> Extract
────────────────────
I've mentioned in previous Microsoft Proxy Server articles that a key measurement of whether you're supporting Proxy Server successfully is performance. This month, I end this series by discussing specifically what you can do to improve the performance and availability of your proxy server. I show you how to use Microsoft Performance Monitor to quantify your observations and look at third-party products to do your day-to-day monitoring.
Proxy Server and Performance Monitor
Not long ago, I supported a pair of proxy servers that suffered in terms of performance every time the user count exceeded 700 (on one server). These machines were the latest thing when my group bought them—333MHz dual-Pentium II processors and a lot of memory and disk storage. You could almost predict when the proxy servers were about to crash: When they hit the 700-user threshold, proxy server performance for all users quickly degraded to an unacceptable level. In one case, the proxy servers peaked at more than 1000 users before we found it belly-up.
My group grappled with how to tackle the problem. We discussed whether we had hit the theoretical limits for Proxy Server, but conversations with Proxy Server technical support personnel assured us that that wasn't the case. They said it was users on one proxy server, though they remained tight-lipped about just what the actual ceilings were. We thought that we might need to upgrade the server hardware, so we talked to Microsoft about where to spend the upgrade money and about the relative return on money spent upgrading. From those discussions, we determined that the money was best spent in the areas of overall disk performance, network speed, processor speed, and memory—in that order.
────────────────────
> Material provided
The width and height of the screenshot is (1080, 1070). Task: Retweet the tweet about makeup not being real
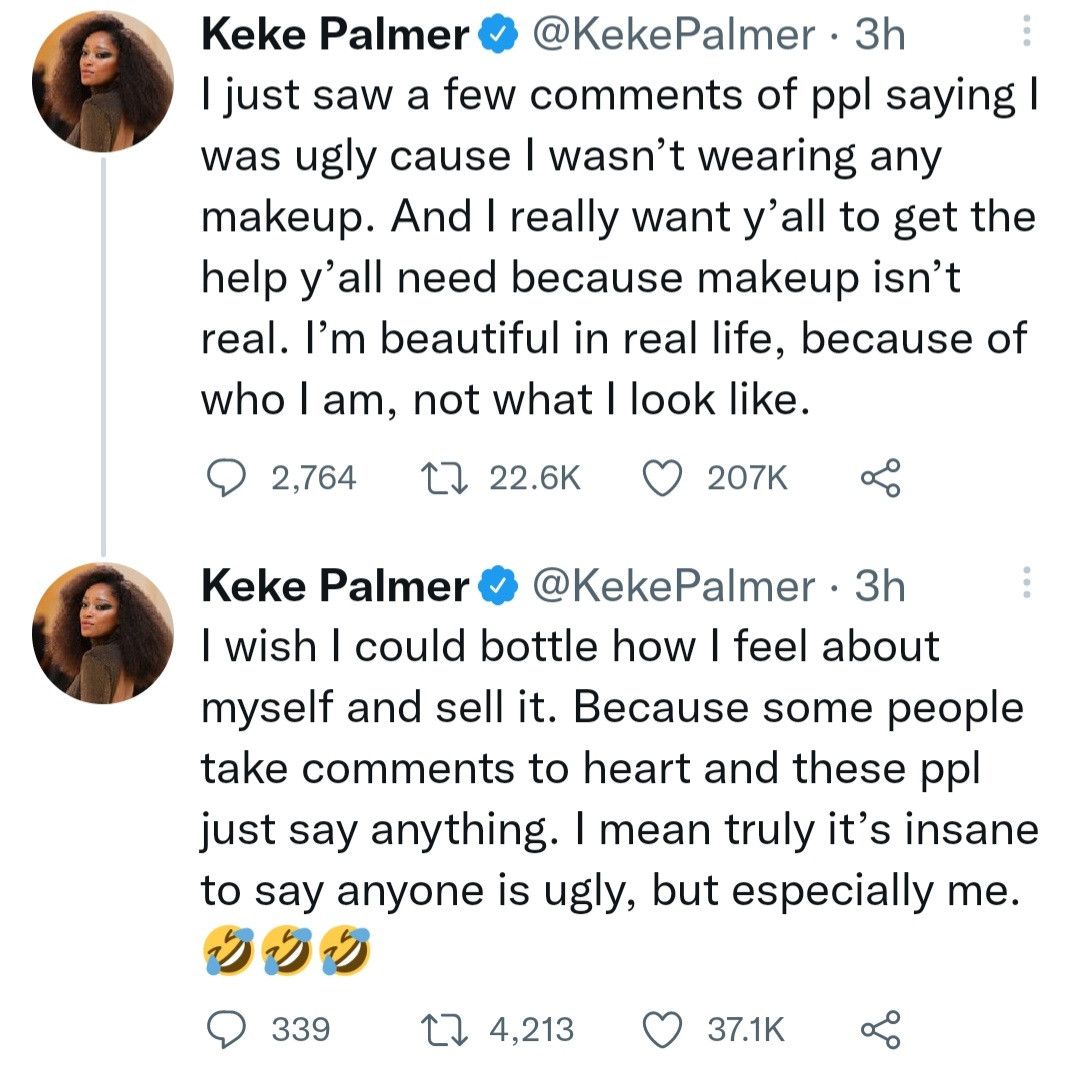442,478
────────────────────
> Objective A
Answer these questions from the proxy server article, one line each:
(i) What processors did the proxy servers have when the group bought them?
(ii) Past what user count on one server did performance suffer?
(iii) In what order were the upgrade areas ranked for spending?
> Objective B
Sum up the proxy server article in two sentences.

> Worked answer A
(i) 333MHz dual-Pentium II processors
(ii) 700 users
(iii) Overall disk performance, network speed, processor speed, and memory

> Worked answer B
The article ends a series on Microsoft Proxy Server by showing how to improve a proxy server's performance and availability, using Performance Monitor and third-party monitoring products. It describes a pair of proxy servers whose performance degraded once one server passed 700 users, and how talks with Microsoft ranked upgrade spending as disk performance, network speed, processor speed, and memory, in that order.